Cette dynamique contribue à faire évoluer les mentalités et à replacer la santé menstruelle au cœur des enjeux de société.
Idées reçues vs réalité

Certaines idées reçues persistent encore aujourd’hui et peuvent freiner la compréhension de la maladie. Beaucoup pensent que les règles douloureuses sont normales, alors que des douleurs intenses peuvent être un signal à explorer.
L’endométriose est parfois perçue comme rare, alors qu’elle touche un grand nombre de femmes. On entend aussi que la maladie empêche systématiquement d’avoir des enfants, ce qui n’est pas toujours le cas.
Enfin, certaines personnes pensent que les symptômes sont exagérés, alors que la douleur s'avère bien réelle et invalidante.

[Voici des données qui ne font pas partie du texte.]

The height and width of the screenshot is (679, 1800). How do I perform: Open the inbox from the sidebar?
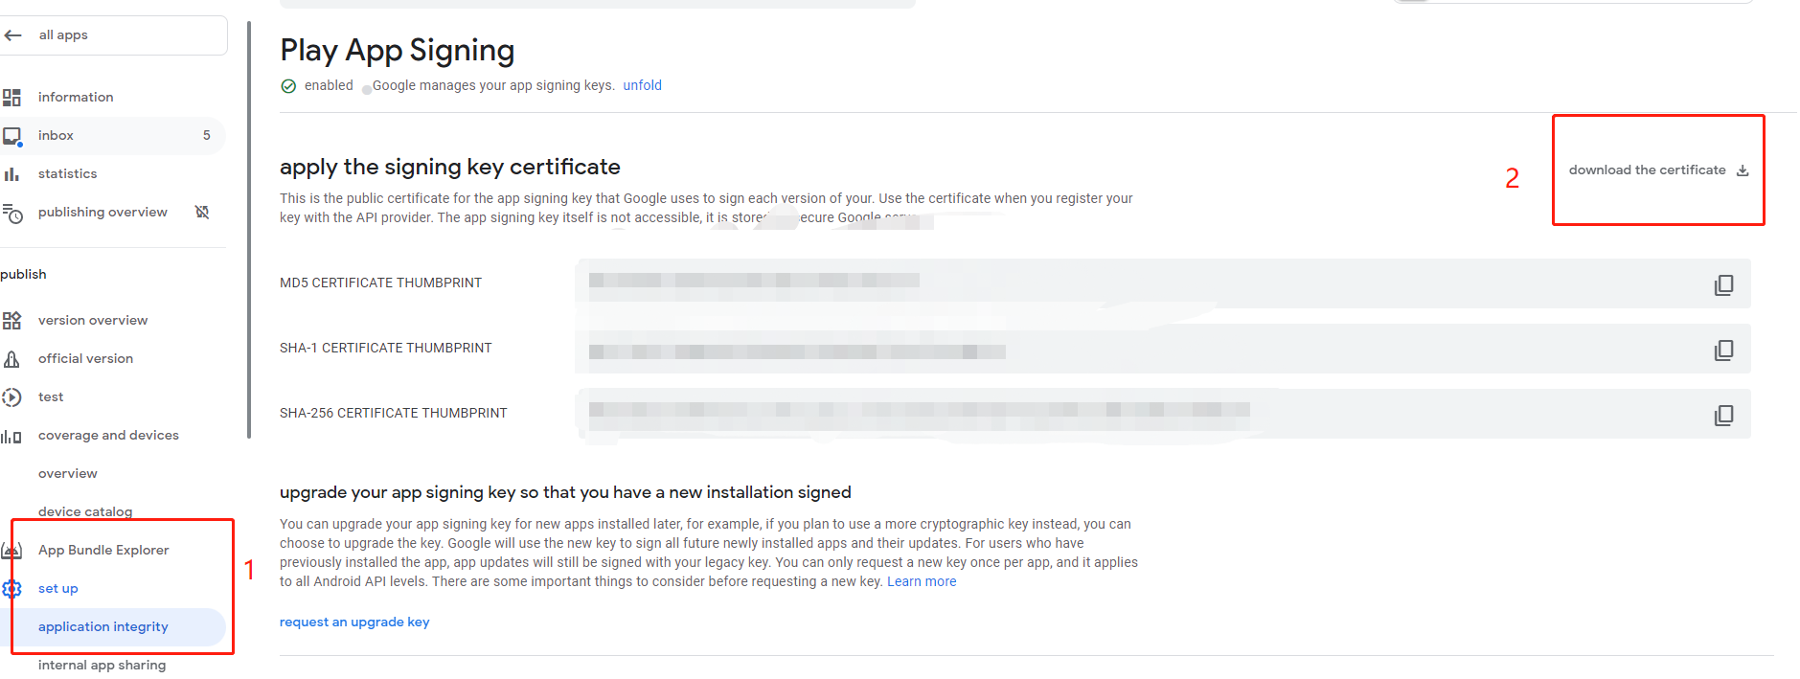pos(56,135)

Conclusion – Mieux comprendre pour mieux accompagner
L’endométriose est aujourd’hui mieux connue qu’auparavant, mais elle reste encore partiellement comprise.
Les avancées scientifiques et la sensibilisation permettent progressivement d’améliorer le diagnostic et la prise en charge.
Mieux informer, c’est aussi permettre à chaque femme de mieux comprendre son corps et de se sentir légitime dans son parcours. Les centres multidisciplinaires et centres de recours labellisés par les ARS regroupent, au sein d’un même établissement, toutes les compétences nécessaires pour offrir un diagnostic précis et une prise en charge coordonnée, notamment pour les formes complexes de la maladie.
Chez Lansinoh, l’accompagnement des femmes s’inscrit dans cette volonté d’écoute, d’information et de bien-être à chaque étape de leur vie.
Un article signé Mélanie Gobillard, sage-femme depuis 23 ans.

FAQ – Questions fréquentes
L’endométriose est-elle une maladie fréquente ?
Oui, elle concerne environ 1 femme sur 10 en âge de procréer, dans le monde.
Pourquoi met-on du temps à poser un diagnostic ?
Le diagnostic peut prendre plusieurs années en raison de la diversité des symptômes et de leur banalisation.
Les symptômes sont-ils toujours visibles ?
Non, certaines femmes peuvent présenter peu de signes visibles malgré la présence de la maladie.
Peut-on vivre normalement avec l’endométriose ?
Avec un accompagnement adapté, de nombreuses femmes parviennent à améliorer leur qualité de vie.